Día con día

La guerra no declarada y las fuerzas armadas

Las fuerzas armadas de México empiezan a pagar las consecuencias legales, morales y de opinión pública de haber participado en una guerra que no les correspondía librar: el capítulo mexicano de la guerra contra las drogas, impuesta al mundo por Estados Unidos.

Se trató y se trata de una guerra atípica, no declarada legalmente y sin un objetivo claro desde el punto de vista militar.
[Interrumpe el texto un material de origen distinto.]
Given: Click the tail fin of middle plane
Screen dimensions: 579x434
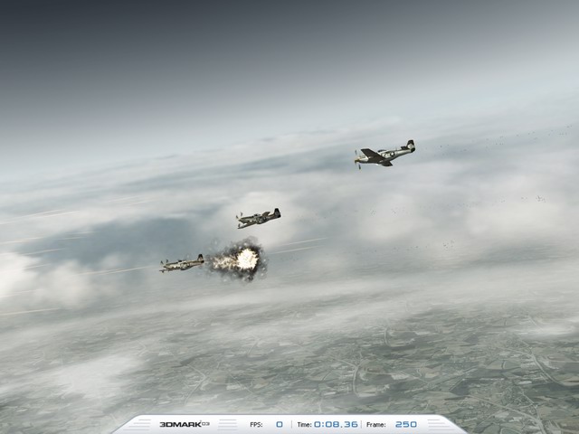Looking at the screenshot, I should coord(276,213).
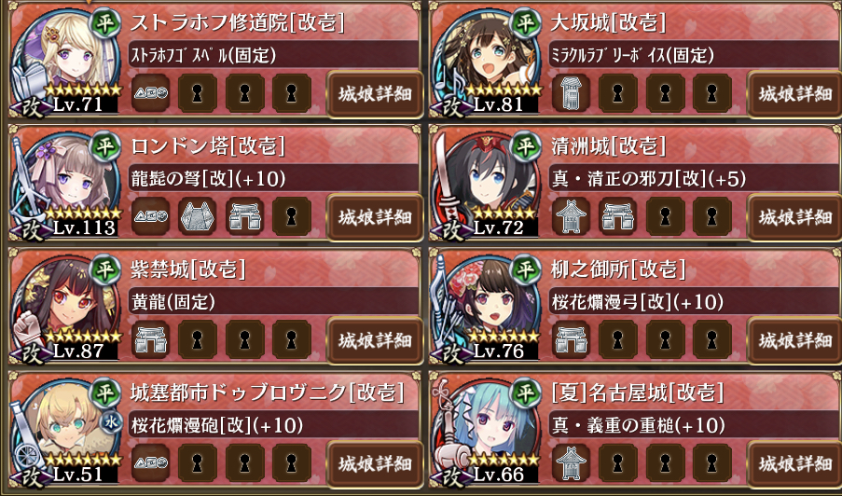This screenshot has width=842, height=496.
Task: View 城娘詳細 of 清洲城[改壱]
Action: click(x=794, y=217)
Una guerra nacida en lo fundamental de un error de juicio.

El error de juicio fue convertir un agudo problema de seguridad pública, que era la proliferación criminal de las bandas del narcotráfico, en un problema de seguridad nacional, para el que debían emplearse las fuerzas armadas.
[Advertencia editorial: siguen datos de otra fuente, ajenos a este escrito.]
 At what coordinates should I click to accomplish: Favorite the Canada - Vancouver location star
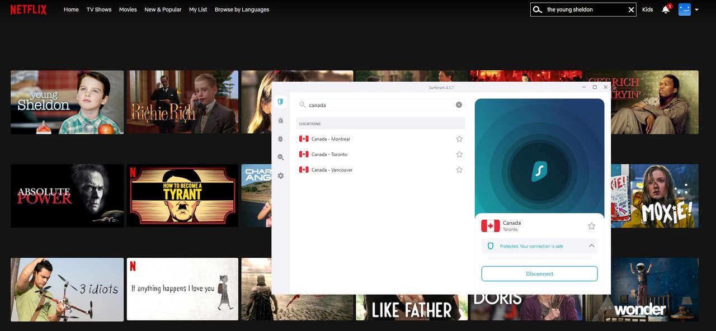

En el año 2007 el gobierno del presidente Felipe Calderón empezó a echar mano del Ejército para operativos de ocupación territorial y disuasión violenta de estos  grupos, en la esperanza de una rápida contención.
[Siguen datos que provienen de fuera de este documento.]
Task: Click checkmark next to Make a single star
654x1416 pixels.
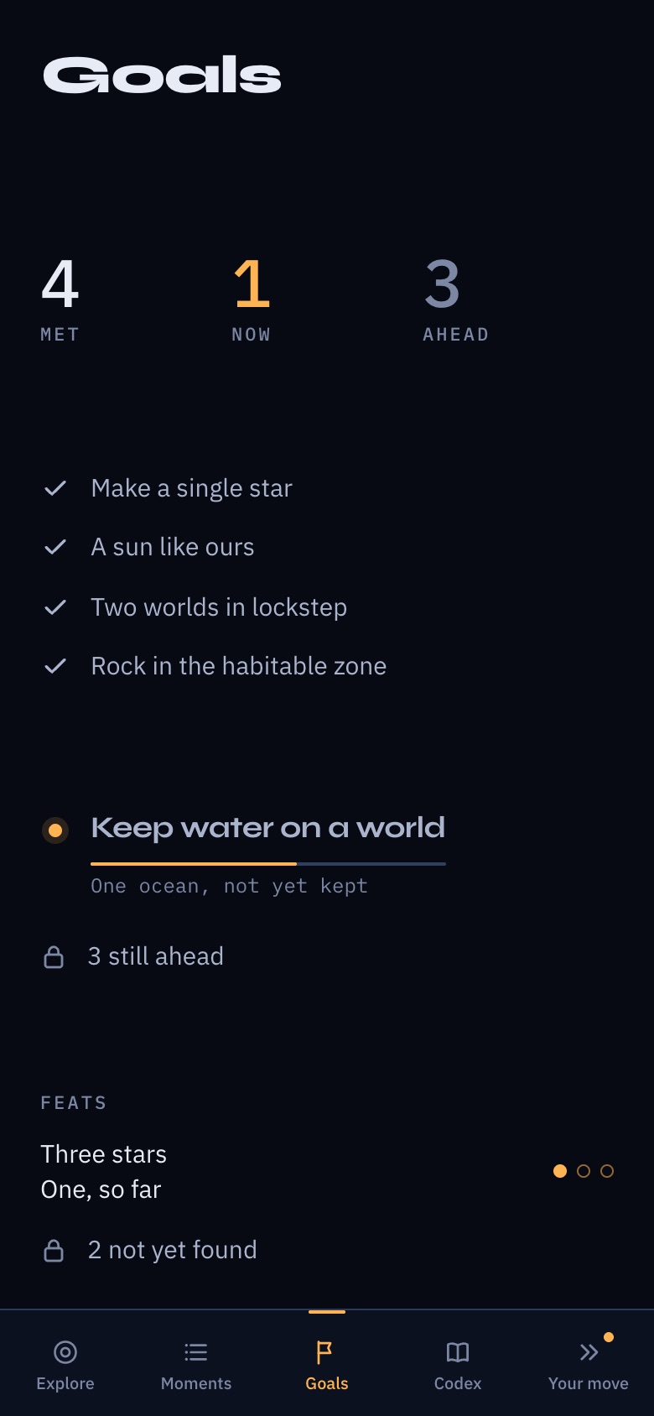Action: (55, 487)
Lo creyó entonces el Presidente y lo creímos muchos, pero no resultó así: la contención fue lenta y casuística, la guerra dura hasta hoy.

Los operativos militares de 2007 fueron el inicio de una espiral de violencia que le ha costado al país cerca de 80 mil muertos y 22 mil desaparecidos, cifras cercanas a los 112 mil civiles muertos en Irak durante la segunda Guerra del Golfo (2002).

A su manera, México ha vivido una guerra civil: entre las bandas del crimen organizado, origen del mayor número de bajas, y entre estas bandas y las fuerzas de seguridad del Estado.

El Ejército y la Marina participaron en esa guerra en medio de un vacío legal. Asumieron tareas de seguridad pública para las que no estaban preparadas como instituciones, ni autorizadas expresamente por la ley.

Cumplieron tareas policiacas con métodos militares. La diferencia entre unas y otros quizá pueda resumirse del siguiente modo: la policía busca detener al delincuente, el Ejército busca abatir al enemigo.

Los excesos en el ejercicio de este último criterio, tienen hoy al Ejército en el principio de una tormenta de opinión pública, nacional e internacional, por violación de derechos humanos.